Konrad Benz 30.10.25 17:12
Khun seeyou
Dann scrollen Sie dich mal in den Kommentaren weit genug zurück. Dann wird Ihnen bestätigt was ich schreibe
Konrad Benz 30.10.25 17:12
Stimmt see you
Weshalb Mayer falsche Angaben nutzt, die Frage muss er selbst beantworten. Meine können Sie mit Geduld und herunterscrollen bis vor 5 Wochen einsehen.
SeeYou 29.10.25 11:30
@Mayer
Ja, so manche scheinen einen anderen Kalender zu benutzen. Ist schon eine ordentliche Leistung, braucht dazu aber keine Schönrederei unter Verwendung falscher Angaben!
Norbert Mayer 29.10.25 05:06
Herr Benz - das Loch "stopfen" - ist das alles?
Nur ein Loch "stopfen" war wohl nicht das Erledigen des gesamten Problems, nach rund 5 Wochen ist dies alles noch nicht abgeschlossen. Fazit: nicht heraus-/schönreden.
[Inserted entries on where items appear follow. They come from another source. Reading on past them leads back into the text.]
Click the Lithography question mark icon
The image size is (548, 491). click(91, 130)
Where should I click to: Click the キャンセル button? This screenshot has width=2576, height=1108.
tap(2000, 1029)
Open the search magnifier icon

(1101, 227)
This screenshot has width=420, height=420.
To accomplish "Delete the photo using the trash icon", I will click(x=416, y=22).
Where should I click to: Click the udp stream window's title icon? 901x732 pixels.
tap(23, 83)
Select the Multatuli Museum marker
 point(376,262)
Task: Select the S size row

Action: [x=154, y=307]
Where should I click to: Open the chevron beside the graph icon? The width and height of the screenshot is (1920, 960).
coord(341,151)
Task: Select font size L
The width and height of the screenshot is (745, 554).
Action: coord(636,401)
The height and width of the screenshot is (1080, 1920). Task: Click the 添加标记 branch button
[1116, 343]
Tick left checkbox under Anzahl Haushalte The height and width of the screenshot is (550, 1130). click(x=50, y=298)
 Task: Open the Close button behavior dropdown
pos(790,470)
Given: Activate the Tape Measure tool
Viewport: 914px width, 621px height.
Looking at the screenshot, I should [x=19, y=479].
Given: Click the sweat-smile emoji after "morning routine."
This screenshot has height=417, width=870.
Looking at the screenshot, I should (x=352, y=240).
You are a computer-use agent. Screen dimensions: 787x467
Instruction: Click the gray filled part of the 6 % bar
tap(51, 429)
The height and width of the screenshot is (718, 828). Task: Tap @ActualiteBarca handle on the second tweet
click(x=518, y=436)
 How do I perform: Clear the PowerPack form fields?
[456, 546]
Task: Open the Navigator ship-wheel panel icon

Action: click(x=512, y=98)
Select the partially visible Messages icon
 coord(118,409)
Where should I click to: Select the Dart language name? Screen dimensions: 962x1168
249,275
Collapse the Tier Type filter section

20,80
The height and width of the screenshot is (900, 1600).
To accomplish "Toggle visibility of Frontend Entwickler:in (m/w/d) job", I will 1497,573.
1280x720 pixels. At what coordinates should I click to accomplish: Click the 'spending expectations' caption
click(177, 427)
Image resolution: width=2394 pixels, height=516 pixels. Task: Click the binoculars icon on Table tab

Konrad Benz 28.10.25 11:29
Danke Khun Mayer
Einige haben das Füllen des Loches in so kurzer Zeit für nicht möglich gehalten. War es dann aber doch. Ok 3 Wochen statt 2. Finde ich immer noch grandios
Norbert Mayer 28.10.25 02:24
Wer erinnert sich - irre Prognose vor 1 Monat
Interessant : 1-3 Tage nach dem Einsturz äußerten sich besonders kluge Zeitgenossen hier zu Wort, stützten die waghalsige Prognose, das alles in maximal 14 Tagen wiederherstellen zu können - und das ginge natürlich nie in D bzw der EU mit ihren überbordernden Vorschriften (was ich sogar teile), wäre aber in Thailand kein Problem. Jetzt ist schon mehr als ein Monat vergangen, kein Ende in Sicht - und ich vermisse ein Eingeständnis dieser (damals gegen eher kritisch zum Zeitplan Schreibende) Superklugen, dass sie doch einfach daneben lagen. Das wäre echter Stil, nicht nur austeilen.